事業活動報告 No.3

平成27年度 大学職員情報化研究講習会
〜ICT活用コース〜開催報告

 本年度の大学職員情報化研究講習会「ICT活用コース」は、「主体的な学びの推進と全学的な教学マネジメント」をメインテーマとして掲げ、平成27年12月19日(土)、京都産業大学(京都府京都市)5号館/雄飛館ラーニングコモンズ/神山天文台において開催し、49大学、賛助会員企業2社から71名の参加があった。

―全体会―

 全体会では、冒頭に運営委員より当日の大まかな流れについて、午前中の全体会終了後には、参加者が事前に登録をした【第一分科会】サブテーマ「アクティブ・ラーニング」と【第二分科会】サブテーマ「教学マネジメント」ごとに会場に分かれ、取組みや課題の事例紹介及び質疑応答を行うことの説明があった。

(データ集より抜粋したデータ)
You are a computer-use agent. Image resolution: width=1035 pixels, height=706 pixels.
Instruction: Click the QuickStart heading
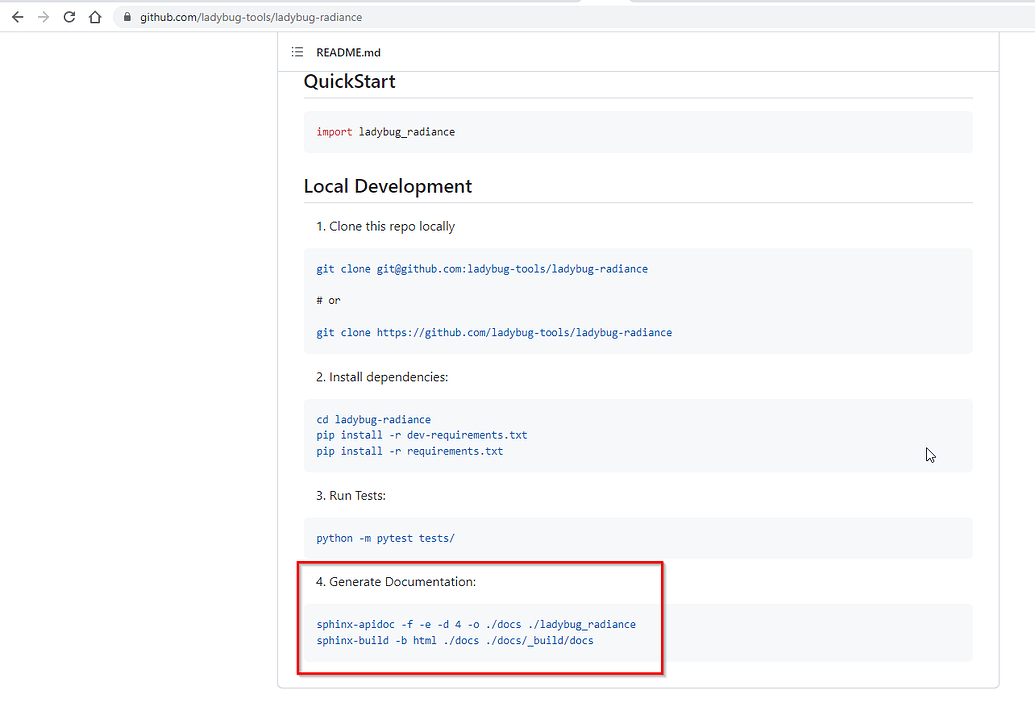click(x=349, y=82)
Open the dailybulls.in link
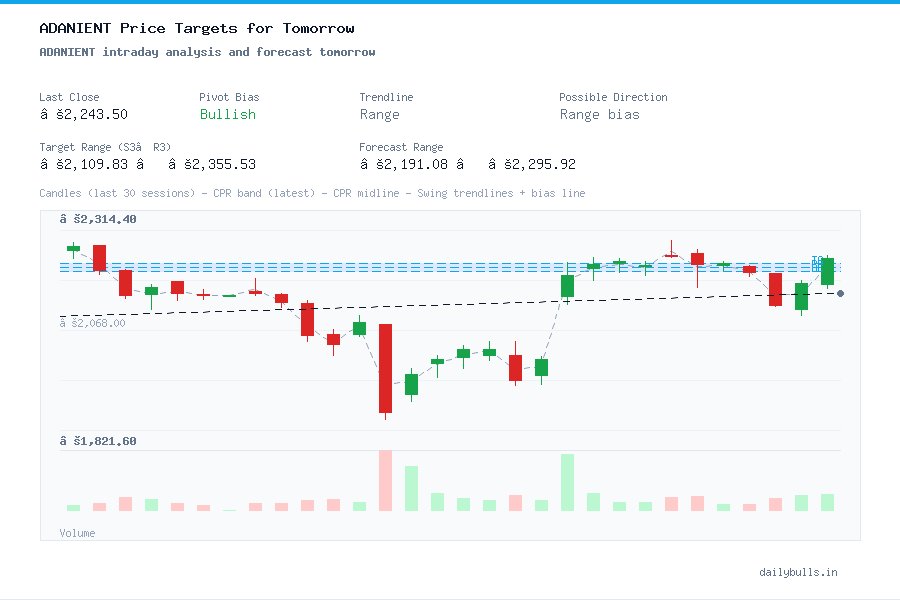 click(798, 572)
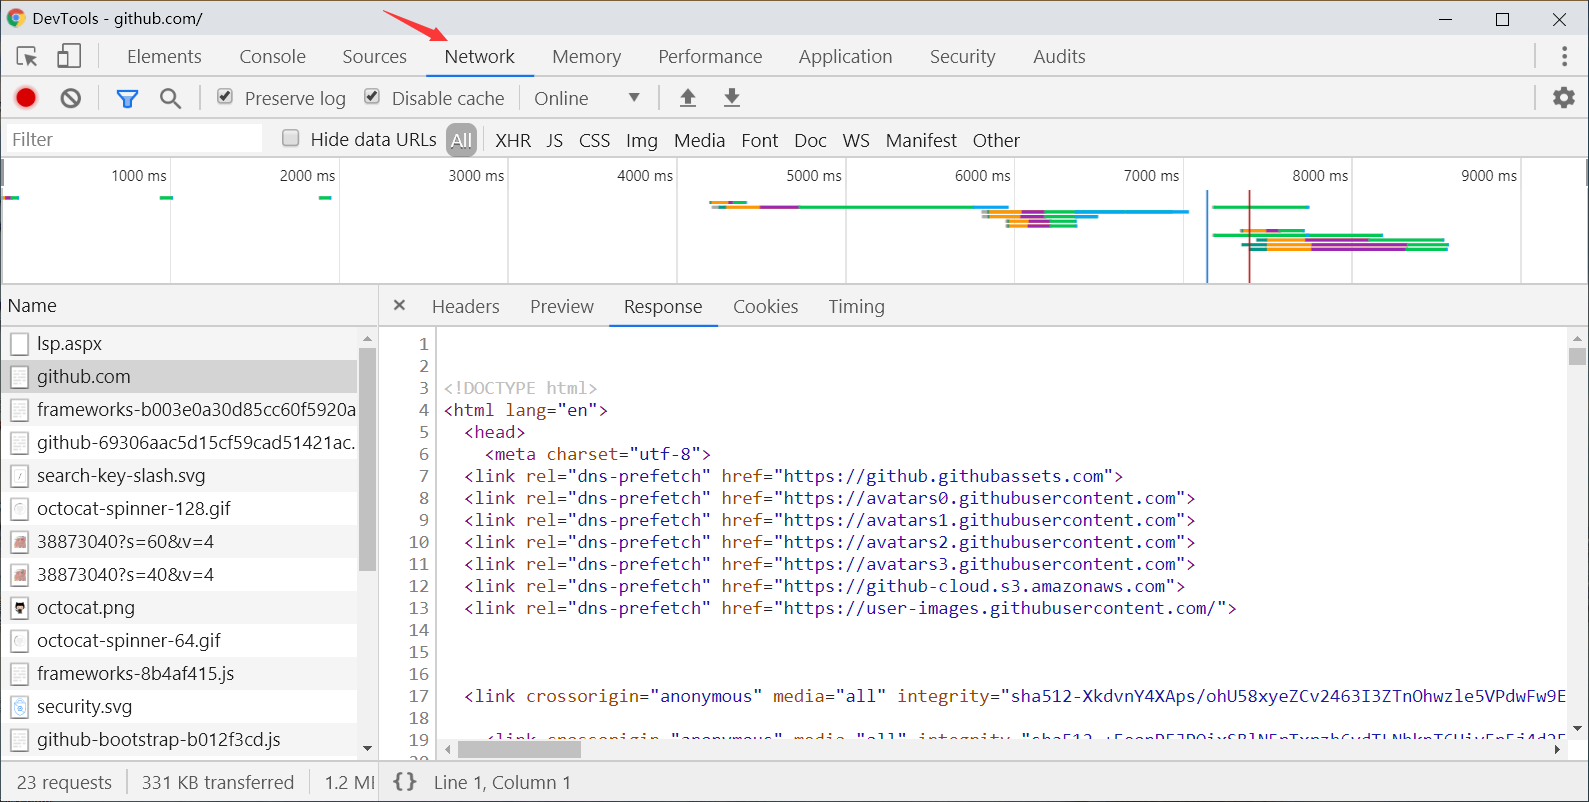The width and height of the screenshot is (1589, 802).
Task: Open the Online throttling dropdown
Action: point(587,98)
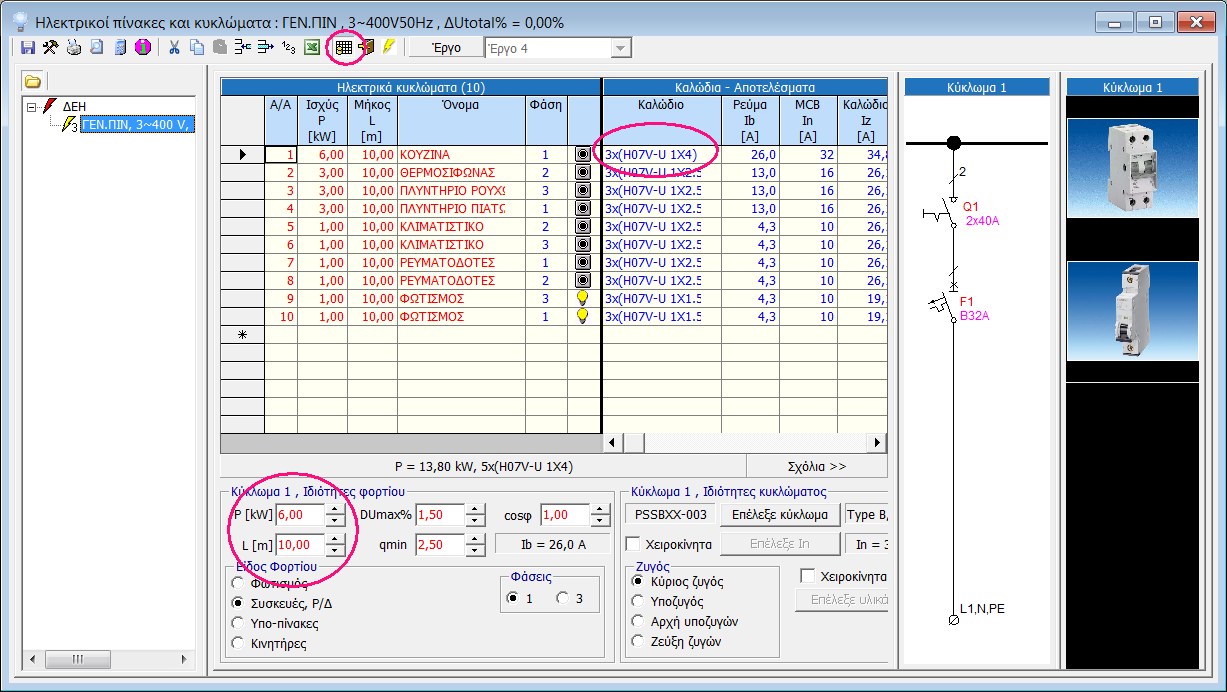
Task: Click the circled table grid icon
Action: (x=344, y=47)
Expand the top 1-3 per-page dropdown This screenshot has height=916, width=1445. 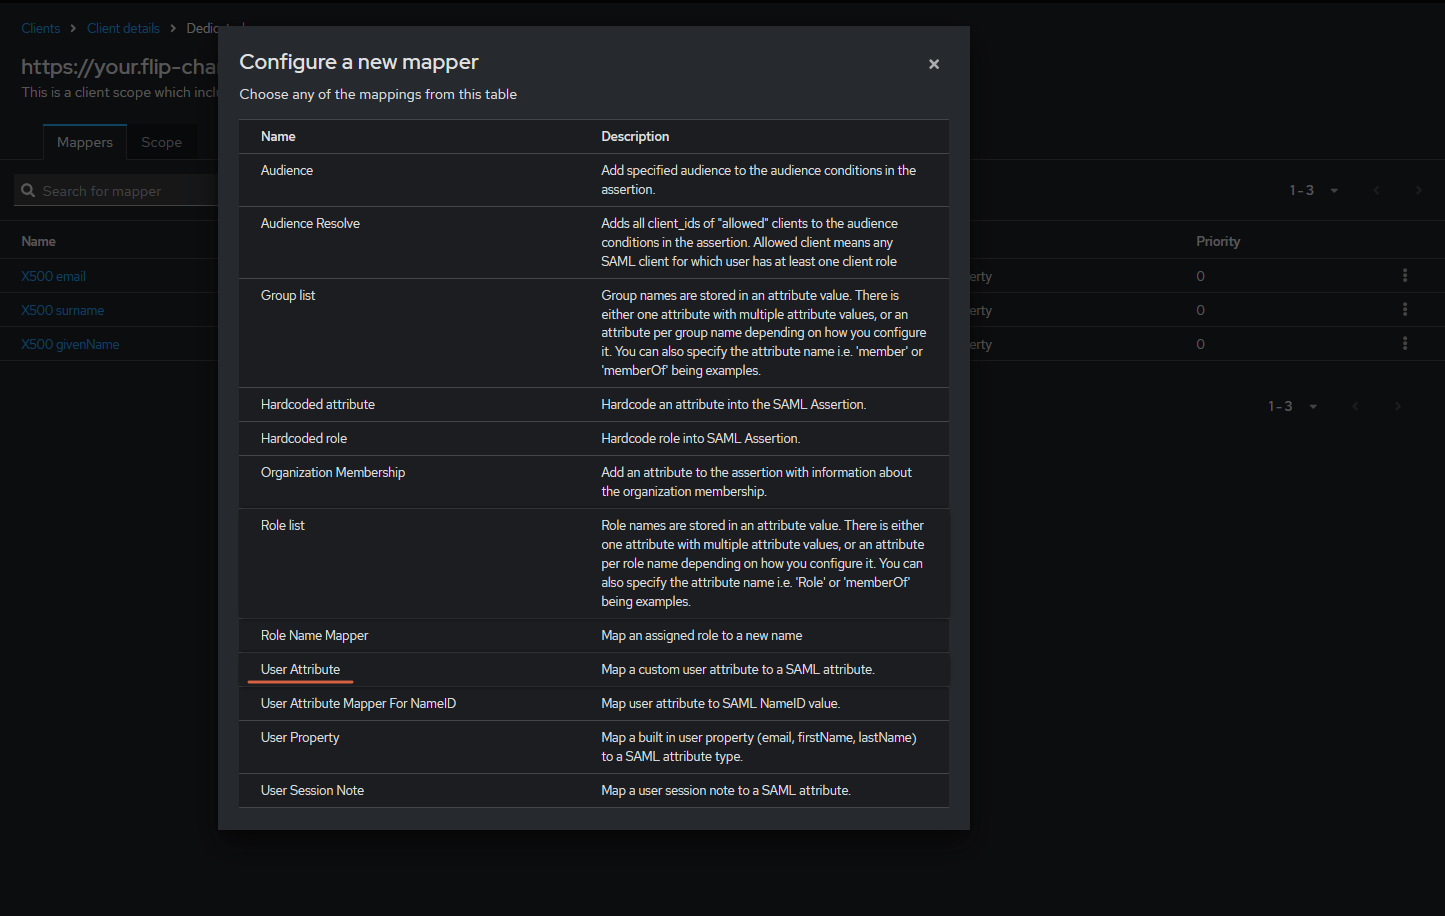click(x=1314, y=190)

## 実施課題
A – 講習会の開催報告において、京都産業大学内の会場として挙げられている場所をすべて列挙してください。
B – 講習会の開催報告の続きを、最後の文の直後から記してください。
これらのデータは使用する必要がありません。

## 課題別の結果
A – 5号館、雄飛館ラーニングコモンズ、神山天文台

B –
 続いて、京都産業大学の大和隆介副学長からコーオプ教育など産学連携教育等の取組みをご紹介いただいた。また、本研究講習会に全国から熱心な参加者が集まり議論を交わす会場として提供できることに対して、たいへん光栄であるとの会場校挨拶があった。
 引き続き、木村増夫運営委員長(上智大学)から、研究講習会「ICT活用コース」のねらいについて、「知識伝達型教育」から「問題発見・解決型学修」へと「教員中心」から「学位プログラム中心」への質的転換を推進することについて説明があり、本日の分科会テーマである「アクティブ・ラーニング」では反転授業の活用と普及に向けた教職協働の課題等について、「教学マネジメント」では教育の質的転換を実現するマネジメント体制の確立等について指摘がなされた。

―分科会―

第一分科会

「アクティブ・ラーニング」

<情報提供>

「反転授業の活用と普及に向けた教職協働の課題」

森澤 正之 氏 (山梨大学 大学教育センター副センター長)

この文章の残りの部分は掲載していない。